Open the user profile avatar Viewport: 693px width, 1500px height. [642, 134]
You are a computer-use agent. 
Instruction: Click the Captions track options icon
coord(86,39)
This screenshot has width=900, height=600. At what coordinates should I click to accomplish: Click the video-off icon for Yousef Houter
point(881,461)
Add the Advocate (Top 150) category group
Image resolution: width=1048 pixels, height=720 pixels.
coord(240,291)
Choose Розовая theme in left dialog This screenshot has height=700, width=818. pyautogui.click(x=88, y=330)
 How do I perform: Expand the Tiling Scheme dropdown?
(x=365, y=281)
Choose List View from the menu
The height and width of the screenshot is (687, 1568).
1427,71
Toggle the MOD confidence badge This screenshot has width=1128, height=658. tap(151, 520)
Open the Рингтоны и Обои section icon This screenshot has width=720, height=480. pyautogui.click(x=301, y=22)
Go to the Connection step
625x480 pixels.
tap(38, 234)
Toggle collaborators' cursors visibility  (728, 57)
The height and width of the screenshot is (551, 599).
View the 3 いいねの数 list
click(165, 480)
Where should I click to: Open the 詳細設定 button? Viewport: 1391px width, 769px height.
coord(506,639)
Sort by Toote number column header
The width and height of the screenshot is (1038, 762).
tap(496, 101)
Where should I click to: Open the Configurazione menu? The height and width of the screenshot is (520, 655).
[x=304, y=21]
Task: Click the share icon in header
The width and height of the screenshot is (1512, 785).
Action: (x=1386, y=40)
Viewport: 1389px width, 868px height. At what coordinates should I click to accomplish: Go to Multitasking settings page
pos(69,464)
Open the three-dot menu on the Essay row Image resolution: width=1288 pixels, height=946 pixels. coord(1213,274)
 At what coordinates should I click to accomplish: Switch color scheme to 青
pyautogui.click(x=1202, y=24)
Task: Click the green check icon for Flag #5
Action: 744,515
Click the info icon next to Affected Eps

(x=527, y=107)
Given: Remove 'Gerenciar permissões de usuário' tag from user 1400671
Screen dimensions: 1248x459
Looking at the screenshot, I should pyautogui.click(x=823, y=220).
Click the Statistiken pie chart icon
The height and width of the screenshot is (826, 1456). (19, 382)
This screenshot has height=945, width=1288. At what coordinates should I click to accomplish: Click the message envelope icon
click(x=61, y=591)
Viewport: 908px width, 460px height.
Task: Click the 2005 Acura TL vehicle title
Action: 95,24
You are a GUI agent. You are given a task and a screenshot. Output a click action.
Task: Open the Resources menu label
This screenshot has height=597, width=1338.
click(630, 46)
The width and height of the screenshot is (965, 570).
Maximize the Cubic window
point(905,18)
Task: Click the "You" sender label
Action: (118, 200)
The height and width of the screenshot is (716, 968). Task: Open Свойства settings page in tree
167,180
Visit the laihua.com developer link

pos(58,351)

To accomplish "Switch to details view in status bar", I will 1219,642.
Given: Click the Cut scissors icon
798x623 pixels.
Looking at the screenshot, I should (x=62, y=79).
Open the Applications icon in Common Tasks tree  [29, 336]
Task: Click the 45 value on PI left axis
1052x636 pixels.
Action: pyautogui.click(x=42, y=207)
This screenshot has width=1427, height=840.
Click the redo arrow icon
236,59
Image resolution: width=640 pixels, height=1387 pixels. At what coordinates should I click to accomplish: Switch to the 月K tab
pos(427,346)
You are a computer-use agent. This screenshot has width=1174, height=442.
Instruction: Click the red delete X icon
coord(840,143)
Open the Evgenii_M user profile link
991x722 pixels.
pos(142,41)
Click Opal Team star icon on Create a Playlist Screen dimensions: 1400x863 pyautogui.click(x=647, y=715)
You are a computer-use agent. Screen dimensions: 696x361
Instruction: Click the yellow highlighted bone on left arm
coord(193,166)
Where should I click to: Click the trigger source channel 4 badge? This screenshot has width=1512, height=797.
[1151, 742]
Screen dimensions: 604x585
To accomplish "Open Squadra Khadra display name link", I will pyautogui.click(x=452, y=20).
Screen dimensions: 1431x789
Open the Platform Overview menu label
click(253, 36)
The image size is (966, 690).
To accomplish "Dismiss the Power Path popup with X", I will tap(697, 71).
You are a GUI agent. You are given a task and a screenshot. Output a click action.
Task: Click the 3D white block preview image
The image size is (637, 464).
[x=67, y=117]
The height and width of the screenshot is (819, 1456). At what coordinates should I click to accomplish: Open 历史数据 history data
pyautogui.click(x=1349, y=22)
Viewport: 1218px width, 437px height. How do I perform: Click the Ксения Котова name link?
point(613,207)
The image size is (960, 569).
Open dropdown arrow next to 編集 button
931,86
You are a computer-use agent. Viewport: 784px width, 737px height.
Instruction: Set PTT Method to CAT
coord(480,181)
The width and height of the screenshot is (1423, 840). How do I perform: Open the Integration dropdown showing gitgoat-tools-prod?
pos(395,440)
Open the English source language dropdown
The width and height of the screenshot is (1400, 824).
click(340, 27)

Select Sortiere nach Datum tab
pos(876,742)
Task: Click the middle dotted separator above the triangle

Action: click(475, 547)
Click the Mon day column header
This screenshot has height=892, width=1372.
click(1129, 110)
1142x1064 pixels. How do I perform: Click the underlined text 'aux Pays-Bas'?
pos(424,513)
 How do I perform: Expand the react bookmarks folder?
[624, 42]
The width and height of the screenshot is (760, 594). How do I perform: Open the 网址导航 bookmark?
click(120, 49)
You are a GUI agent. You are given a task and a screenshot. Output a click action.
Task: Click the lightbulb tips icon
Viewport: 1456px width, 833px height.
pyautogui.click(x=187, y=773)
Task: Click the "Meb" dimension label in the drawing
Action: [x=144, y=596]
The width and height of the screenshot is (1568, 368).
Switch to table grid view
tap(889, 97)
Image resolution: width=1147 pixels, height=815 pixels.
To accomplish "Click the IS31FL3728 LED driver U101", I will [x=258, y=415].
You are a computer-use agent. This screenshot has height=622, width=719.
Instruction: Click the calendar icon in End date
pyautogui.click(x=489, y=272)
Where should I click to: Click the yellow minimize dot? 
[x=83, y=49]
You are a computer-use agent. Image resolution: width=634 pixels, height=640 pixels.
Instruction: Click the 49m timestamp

* WORK REQUIRED *
Copy the data above line for line, with no changes to any wording, number, or punctuation.

* RESPONSE *
Open the user profile avatar Viewport: 693px width, 1500px height. [642, 134]
You are a computer-use agent. 
Instruction: Click the Captions track options icon
coord(86,39)
This screenshot has width=900, height=600. At what coordinates should I click to accomplish: Click the video-off icon for Yousef Houter
point(881,461)
Add the Advocate (Top 150) category group
Image resolution: width=1048 pixels, height=720 pixels.
coord(240,291)
Choose Розовая theme in left dialog This screenshot has height=700, width=818. pyautogui.click(x=88, y=330)
 How do I perform: Expand the Tiling Scheme dropdown?
(x=365, y=281)
Choose List View from the menu
The height and width of the screenshot is (687, 1568).
1427,71
Toggle the MOD confidence badge This screenshot has width=1128, height=658. tap(151, 520)
Open the Рингтоны и Обои section icon This screenshot has width=720, height=480. pyautogui.click(x=301, y=22)
Go to the Connection step
625x480 pixels.
tap(38, 234)
Toggle collaborators' cursors visibility  (728, 57)
The height and width of the screenshot is (551, 599).
View the 3 いいねの数 list
click(165, 480)
Where should I click to: Open the 詳細設定 button? Viewport: 1391px width, 769px height.
coord(506,639)
Sort by Toote number column header
The width and height of the screenshot is (1038, 762).
tap(496, 101)
Where should I click to: Open the Configurazione menu? The height and width of the screenshot is (520, 655).
[x=304, y=21]
Task: Click the share icon in header
The width and height of the screenshot is (1512, 785).
Action: (x=1386, y=40)
Viewport: 1389px width, 868px height. At what coordinates should I click to accomplish: Go to Multitasking settings page
pos(69,464)
Open the three-dot menu on the Essay row Image resolution: width=1288 pixels, height=946 pixels. coord(1213,274)
 At what coordinates should I click to accomplish: Switch color scheme to 青
pyautogui.click(x=1202, y=24)
Task: Click the green check icon for Flag #5
Action: 744,515
Click the info icon next to Affected Eps

(x=527, y=107)
Given: Remove 'Gerenciar permissões de usuário' tag from user 1400671
Screen dimensions: 1248x459
Looking at the screenshot, I should pyautogui.click(x=823, y=220).
Click the Statistiken pie chart icon
The height and width of the screenshot is (826, 1456). (19, 382)
This screenshot has height=945, width=1288. At what coordinates should I click to accomplish: Click the message envelope icon
click(x=61, y=591)
Viewport: 908px width, 460px height.
Task: Click the 2005 Acura TL vehicle title
Action: 95,24
You are a GUI agent. You are given a task and a screenshot. Output a click action.
Task: Open the Resources menu label
This screenshot has height=597, width=1338.
click(630, 46)
The width and height of the screenshot is (965, 570).
Maximize the Cubic window
point(905,18)
Task: Click the "You" sender label
Action: (118, 200)
The height and width of the screenshot is (716, 968). Task: Open Свойства settings page in tree
167,180
Visit the laihua.com developer link

pos(58,351)

To accomplish "Switch to details view in status bar", I will 1219,642.
Given: Click the Cut scissors icon
798x623 pixels.
Looking at the screenshot, I should (x=62, y=79).
Open the Applications icon in Common Tasks tree  [29, 336]
Task: Click the 45 value on PI left axis
1052x636 pixels.
Action: pyautogui.click(x=42, y=207)
This screenshot has width=1427, height=840.
Click the redo arrow icon
236,59
Image resolution: width=640 pixels, height=1387 pixels. At what coordinates should I click to accomplish: Switch to the 月K tab
pos(427,346)
You are a computer-use agent. This screenshot has width=1174, height=442.
Instruction: Click the red delete X icon
coord(840,143)
Open the Evgenii_M user profile link
991x722 pixels.
pos(142,41)
Click Opal Team star icon on Create a Playlist Screen dimensions: 1400x863 pyautogui.click(x=647, y=715)
You are a computer-use agent. Screen dimensions: 696x361
Instruction: Click the yellow highlighted bone on left arm
coord(193,166)
Where should I click to: Click the trigger source channel 4 badge? This screenshot has width=1512, height=797.
[1151, 742]
Screen dimensions: 604x585
To accomplish "Open Squadra Khadra display name link", I will pyautogui.click(x=452, y=20).
Screen dimensions: 1431x789
Open the Platform Overview menu label
click(253, 36)
The image size is (966, 690).
To accomplish "Dismiss the Power Path popup with X", I will tap(697, 71).
You are a GUI agent. You are given a task and a screenshot. Output a click action.
Task: Click the 3D white block preview image
The image size is (637, 464).
[x=67, y=117]
The height and width of the screenshot is (819, 1456). At what coordinates should I click to accomplish: Open 历史数据 history data
pyautogui.click(x=1349, y=22)
Viewport: 1218px width, 437px height. How do I perform: Click the Ксения Котова name link?
point(613,207)
The image size is (960, 569).
Open dropdown arrow next to 編集 button
931,86
You are a computer-use agent. Viewport: 784px width, 737px height.
Instruction: Set PTT Method to CAT
coord(480,181)
The width and height of the screenshot is (1423, 840). How do I perform: Open the Integration dropdown showing gitgoat-tools-prod?
pos(395,440)
Open the English source language dropdown
The width and height of the screenshot is (1400, 824).
click(340, 27)

Select Sortiere nach Datum tab
pos(876,742)
Task: Click the middle dotted separator above the triangle

Action: click(475, 547)
Click the Mon day column header
This screenshot has height=892, width=1372.
click(1129, 110)
1142x1064 pixels. How do I perform: Click the underlined text 'aux Pays-Bas'?
pos(424,513)
 How do I perform: Expand the react bookmarks folder?
[624, 42]
The width and height of the screenshot is (760, 594). How do I perform: Open the 网址导航 bookmark?
click(120, 49)
You are a GUI agent. You are given a task and a screenshot. Output a click action.
Task: Click the lightbulb tips icon
Viewport: 1456px width, 833px height.
pyautogui.click(x=187, y=773)
Task: Click the "Meb" dimension label in the drawing
Action: [x=144, y=596]
The width and height of the screenshot is (1568, 368).
Switch to table grid view
tap(889, 97)
Image resolution: width=1147 pixels, height=815 pixels.
To accomplish "Click the IS31FL3728 LED driver U101", I will [x=258, y=415].
You are a computer-use agent. This screenshot has height=622, width=719.
Instruction: Click the calendar icon in End date
pyautogui.click(x=489, y=272)
Where should I click to: Click the yellow minimize dot? 
[x=83, y=49]
You are a computer-use agent. Image resolution: width=634 pixels, height=640 pixels.
Instruction: Click the 49m timestamp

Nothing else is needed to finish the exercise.